§ Brief: Summarize the profile of Geoffrey Tabin in two sentences.

§ Excerpted passage:
++++

Geoffrey Tabin, MA, MD
Co-Founder, Chairman Emeritus, Medical Director

Geoffrey Tabin, MA, MD

Dr. Geoff Tabin is Co-Founder and Chairman Emeritus of Cure Blindness Project. He is the Fairweather Foundation Endowed Chair and Professor of Ophthalmology and Global Medicine at Stanford University. He has published more than 100 peer-reviewed articles, four books and a dozen book chapters related to his work in ophthalmology and the developing world.

Dr. Tabin is the fourth person in the world to reach the tallest peak on each of the seven continents, with first ascents of rock, ice and mountain climbs on all continents including the first ascent of the (still unrepeated ) East Face of Mt Everest in 1983. His passion for mountain climbing directed him to his professional career in eye care. While working as a doctor in Nepal he witnessed a Dutch team providing the miracle of cataract surgery and watched the transformation as sight, and life, were restored to blind people. He then devoted his career to overcoming needless blindness.

++++

§ Input data:
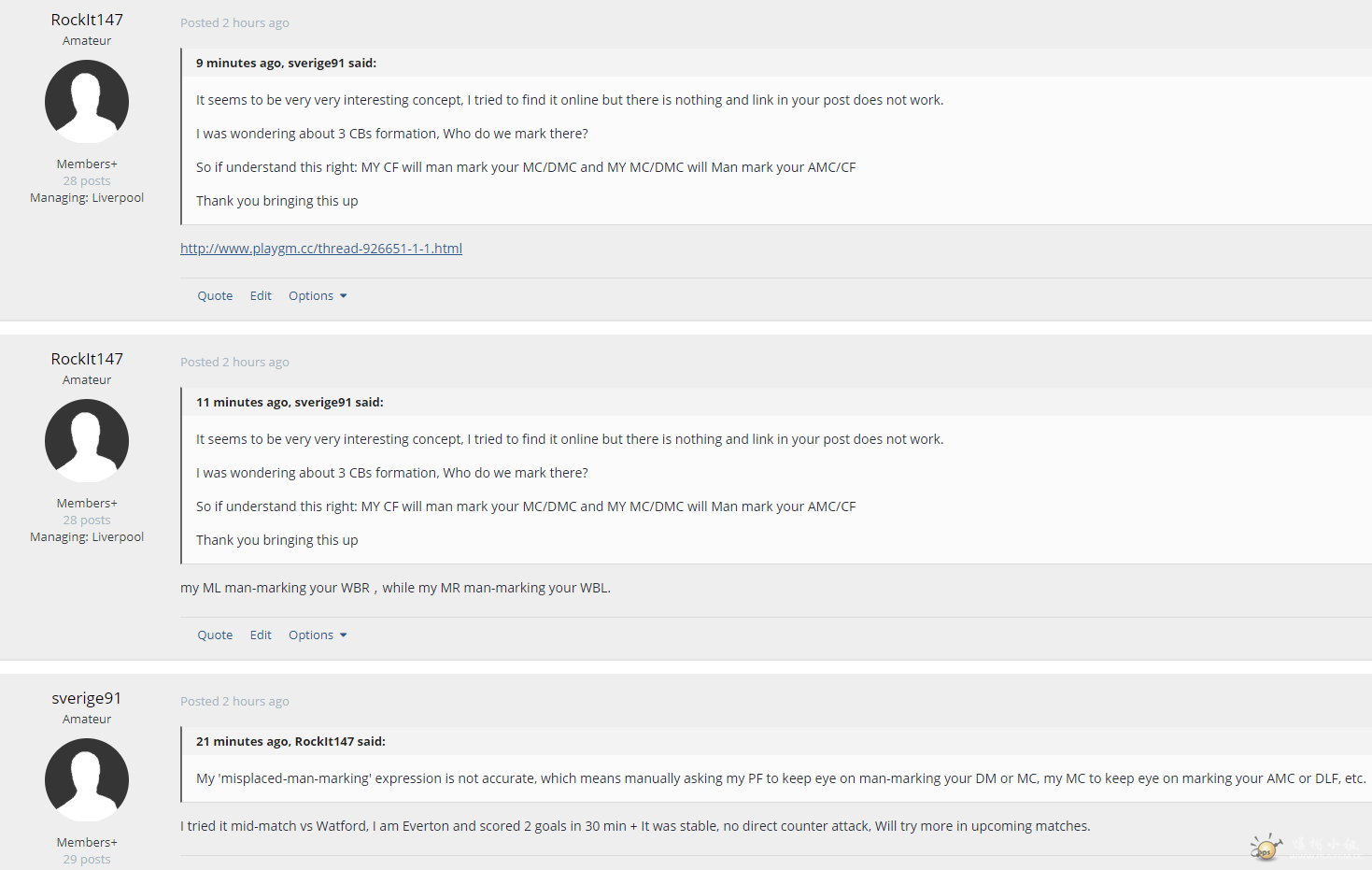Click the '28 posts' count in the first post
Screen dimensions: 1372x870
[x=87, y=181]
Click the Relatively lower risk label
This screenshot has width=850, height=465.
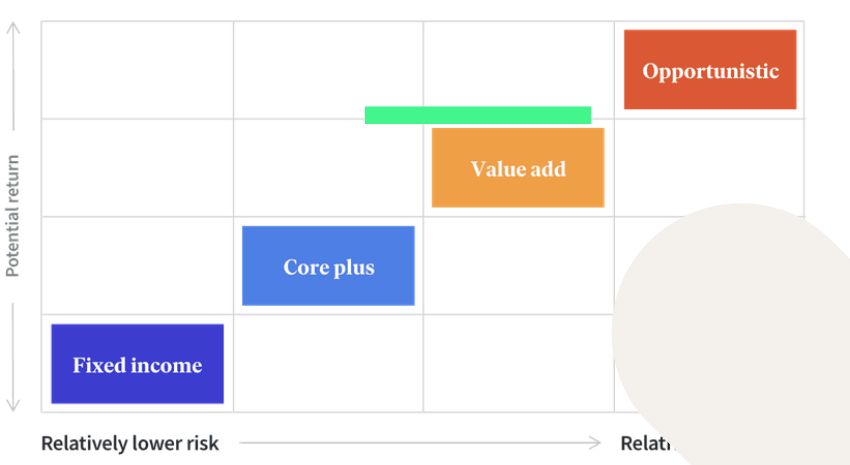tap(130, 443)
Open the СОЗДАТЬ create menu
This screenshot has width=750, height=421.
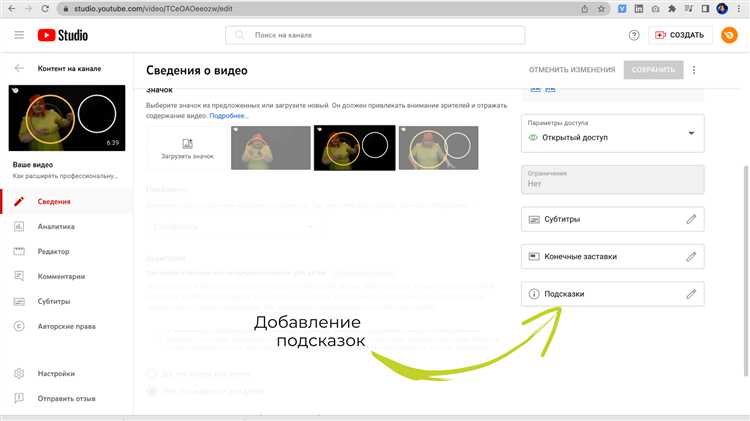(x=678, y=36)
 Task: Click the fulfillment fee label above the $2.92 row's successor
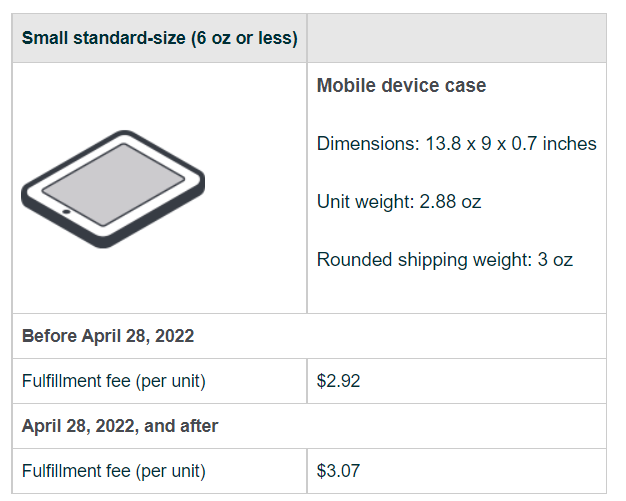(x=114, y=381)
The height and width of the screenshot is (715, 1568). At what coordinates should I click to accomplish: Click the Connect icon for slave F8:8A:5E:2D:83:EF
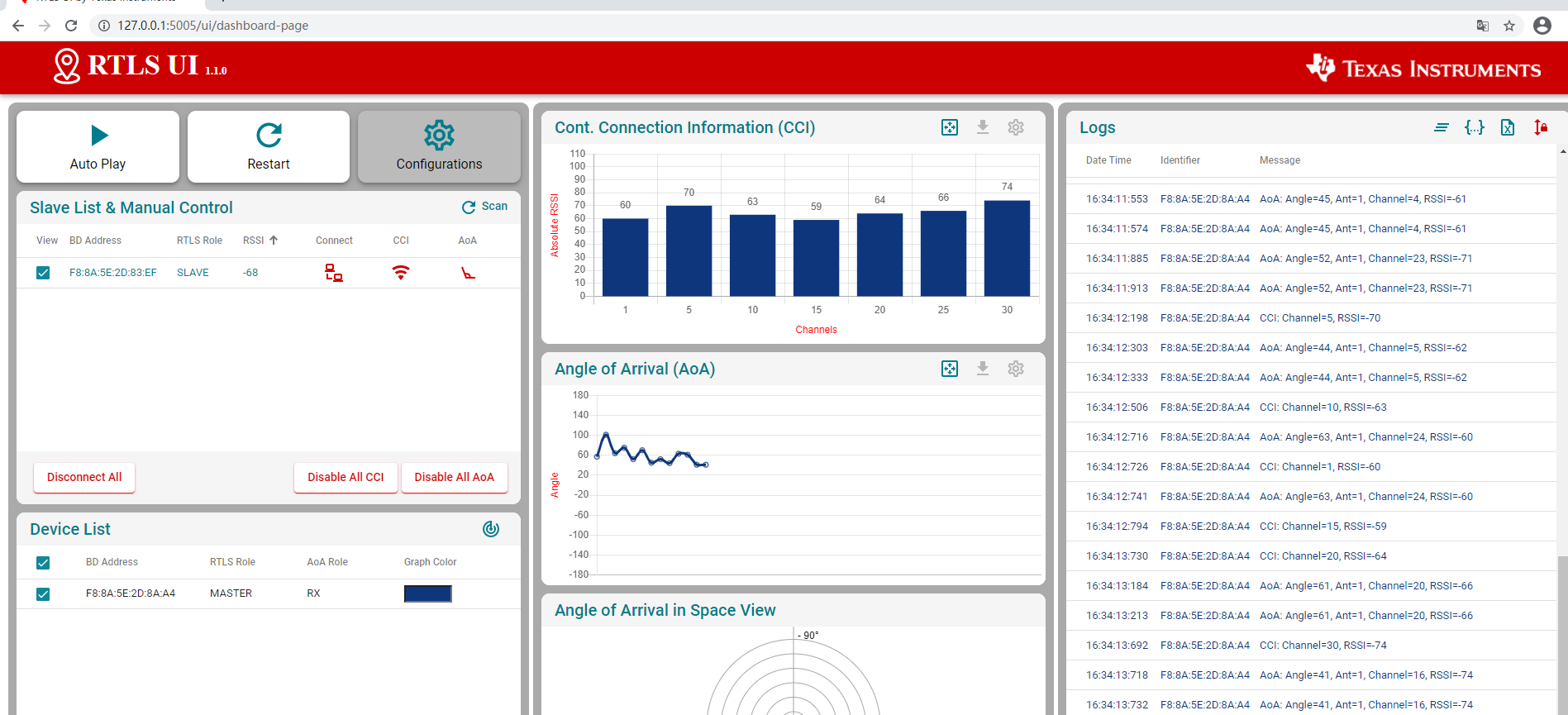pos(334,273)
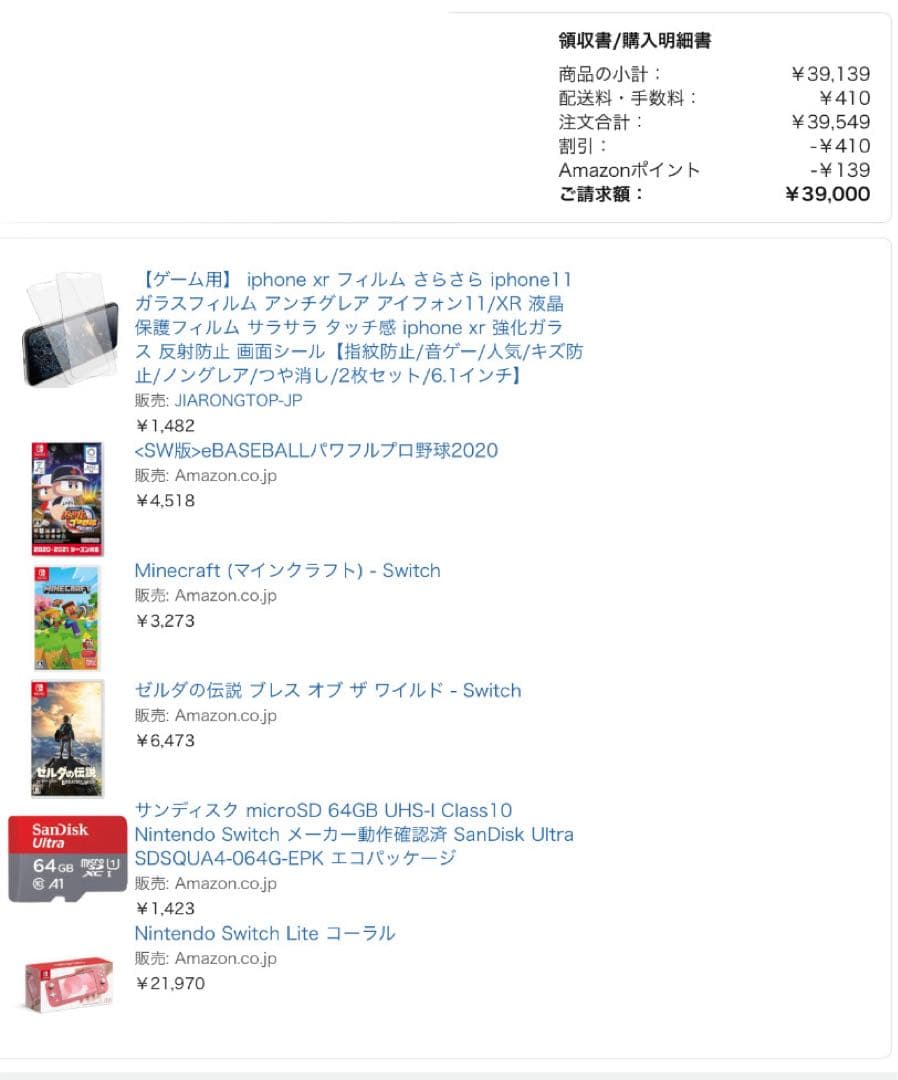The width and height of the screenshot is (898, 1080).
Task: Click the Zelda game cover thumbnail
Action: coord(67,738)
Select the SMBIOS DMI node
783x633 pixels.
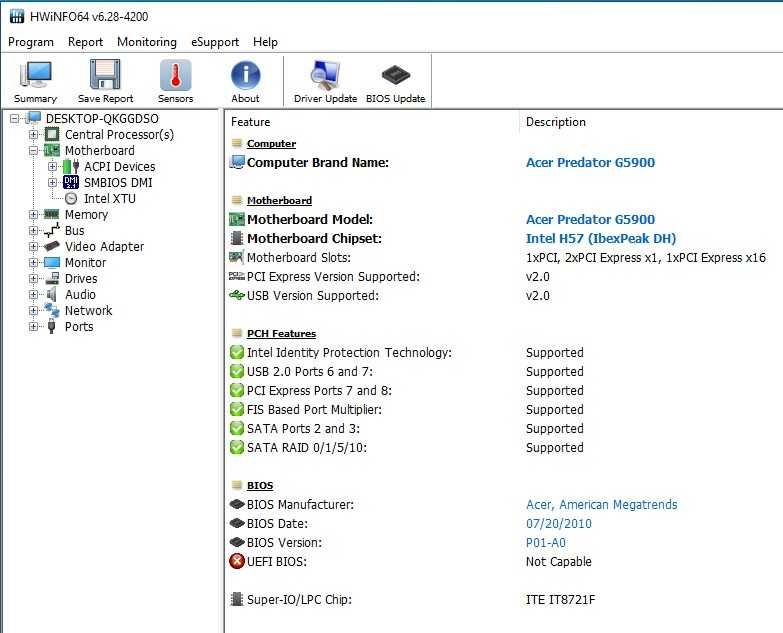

++++

§ Solution: Geoffrey Tabin is Co-Founder and Chairman Emeritus of Cure Blindness Project and a Stanford professor of ophthalmology and global medicine who has published widely on eye care in the developing world. The fourth person to reach the tallest peak on all seven continents, he turned to eye care through his passion for mountain climbing and devoted his career to overcoming needless blindness after seeing cataract surgery restore sight while working as a doctor in Nepal.